Still thinking about the whole nuts and bolts side of band life versus how much I want to play band gigs. This line of thinking can come across as grumpy-old-man-ism, and would be less predictable were I the better side of 25, or female. But the entry-level trappings of it all are really getting to me, to the point of tears: the world of rehearsal rooms with broken air conditioners leaking water into a trough, malodorous microphones that I suspect have given me flu (I forgot to bring my own mic again), broken microphone stands, identical young men in corridors (and in the press) with guitars and matching hairdos, who call themselves The Somethings, who prefer to join in rather than say something new. Easily-pleased young fans looking for new gods, who recycle the sounds of old gods with younger faces. Some call it classic, I call it cliched. Soundchecks. The balance in the monitors. The tragic sight of the slovenly-dressed lone man with a guitar on his back, on public transport, in trainers. It used to be a romantic sight: the troubadour, the folk singer. Now it’s just a typically blokish and ugly and workaday sight. No style to it at all. Just depressing.
I feel increasingly apart from that world. I wouldn’t go as far to say I think I’m above it all (though that’s probably what I do mean). I still enjoy listening to indie rock and pop records, but the fact is I just don’t enjoy watching the gigs as much as I used to. Tom Lehrer’s quote about rock being ‘music for children’ is becoming more and more relevant as I get older and the people at gigs and clubs get younger. And the gig-goers who aren’t young, who are my age and older, they depress me too. Because they have made more sense of their lives than I, with their partners and mortgages and incomes and futures and everything worked out. Well, more so than me, anyway. And if they’re my age and older and they HAVEN’T made sense of their lives, if they’re like me or even more worse off, well that’s obviously depressing too.
At Latitude, I suspect I’ll catch a few of the bands, though I probably won’t stay for anyone’s full set unless they do something visually unusual, like a costume change. I get bored so easily in the audience at gigs. All festivals should be like those Live Aid-style super gigs: sets of three or four songs only: the greatest hits only. Otherwise all that’s interesting is (a) the band coming onstage, and (b) waiting for the band to play a song you know and like. The rest is all so dull, dull, dull, dull, dull. It’s just some people playing instruments and singing. I know this is all rather missing the point, but this is the way my head is today.

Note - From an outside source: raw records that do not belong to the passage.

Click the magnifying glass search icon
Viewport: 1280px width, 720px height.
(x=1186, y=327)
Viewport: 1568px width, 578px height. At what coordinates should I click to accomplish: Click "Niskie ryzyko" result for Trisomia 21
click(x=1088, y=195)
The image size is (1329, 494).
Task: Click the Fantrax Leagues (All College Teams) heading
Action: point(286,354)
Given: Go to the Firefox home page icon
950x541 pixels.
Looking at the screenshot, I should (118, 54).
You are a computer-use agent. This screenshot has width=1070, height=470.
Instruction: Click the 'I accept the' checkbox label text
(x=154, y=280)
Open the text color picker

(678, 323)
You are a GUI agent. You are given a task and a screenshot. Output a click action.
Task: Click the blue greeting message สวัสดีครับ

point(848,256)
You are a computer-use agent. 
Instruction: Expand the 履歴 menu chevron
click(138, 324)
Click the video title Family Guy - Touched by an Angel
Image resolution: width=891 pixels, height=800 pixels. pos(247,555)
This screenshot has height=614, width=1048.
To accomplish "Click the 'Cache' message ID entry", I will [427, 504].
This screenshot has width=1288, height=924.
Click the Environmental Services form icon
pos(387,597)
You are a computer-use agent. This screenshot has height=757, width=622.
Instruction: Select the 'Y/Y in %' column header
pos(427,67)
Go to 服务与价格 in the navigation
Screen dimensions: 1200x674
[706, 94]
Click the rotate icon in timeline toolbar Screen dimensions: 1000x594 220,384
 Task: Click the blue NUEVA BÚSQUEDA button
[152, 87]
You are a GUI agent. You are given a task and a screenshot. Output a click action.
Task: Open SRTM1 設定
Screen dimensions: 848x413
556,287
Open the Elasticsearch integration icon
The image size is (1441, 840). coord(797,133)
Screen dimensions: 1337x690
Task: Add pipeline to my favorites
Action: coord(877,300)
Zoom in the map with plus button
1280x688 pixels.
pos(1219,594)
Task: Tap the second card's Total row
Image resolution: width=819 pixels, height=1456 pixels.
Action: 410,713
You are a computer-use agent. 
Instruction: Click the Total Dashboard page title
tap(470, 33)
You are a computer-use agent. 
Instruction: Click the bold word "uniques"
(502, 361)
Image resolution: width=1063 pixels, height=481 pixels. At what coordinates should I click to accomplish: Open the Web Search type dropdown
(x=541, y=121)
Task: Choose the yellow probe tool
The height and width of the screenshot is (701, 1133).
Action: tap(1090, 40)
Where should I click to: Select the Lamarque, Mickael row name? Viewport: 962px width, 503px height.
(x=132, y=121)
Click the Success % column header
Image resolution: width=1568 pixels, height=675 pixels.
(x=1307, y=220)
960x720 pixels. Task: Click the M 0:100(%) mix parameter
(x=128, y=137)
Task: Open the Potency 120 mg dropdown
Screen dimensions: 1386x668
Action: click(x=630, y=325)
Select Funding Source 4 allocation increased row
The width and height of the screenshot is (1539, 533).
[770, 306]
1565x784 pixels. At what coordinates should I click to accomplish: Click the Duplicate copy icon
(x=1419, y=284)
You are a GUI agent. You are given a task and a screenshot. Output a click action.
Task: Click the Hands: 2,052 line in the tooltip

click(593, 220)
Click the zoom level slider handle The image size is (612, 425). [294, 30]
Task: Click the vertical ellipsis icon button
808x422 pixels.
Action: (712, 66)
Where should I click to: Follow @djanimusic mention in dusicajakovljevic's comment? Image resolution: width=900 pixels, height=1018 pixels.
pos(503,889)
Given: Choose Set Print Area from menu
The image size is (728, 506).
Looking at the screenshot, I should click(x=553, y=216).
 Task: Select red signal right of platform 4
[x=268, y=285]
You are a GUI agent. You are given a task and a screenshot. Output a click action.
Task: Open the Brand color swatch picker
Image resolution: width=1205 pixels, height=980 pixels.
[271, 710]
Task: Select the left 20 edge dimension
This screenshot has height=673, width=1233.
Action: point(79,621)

I suppose what I’m really saying is: right now, I hate rock and roll.
Which begs the question: what do I want to do with Fosca? What’s the point of doing Fosca, if it’s always on this lowest rung? Do I even want musical success, in the rock band sense? Did I ever? Perhaps the August 1st gig will be the last gig, and after that perhaps I should concentrate on writing words rather than attempting to sing them or play them on a stage. It’s been fourteen years of playing indie gigs. Perhaps that’s enough. I don’t feel a burning desire to keep treading the beer-stained boards in the Thick Neck & Firkin-style venues forever, with promoters still asking me how many people I think I can pull. I’ve given it a go. I’m not sure I’ll miss it.
I don’t know. I’m quite an unpredictable, unreliable, capricious, whimsical, and amusingly hysterical sort of fellow. Which is what keeps you reading, doesn’t it, Dear Reader.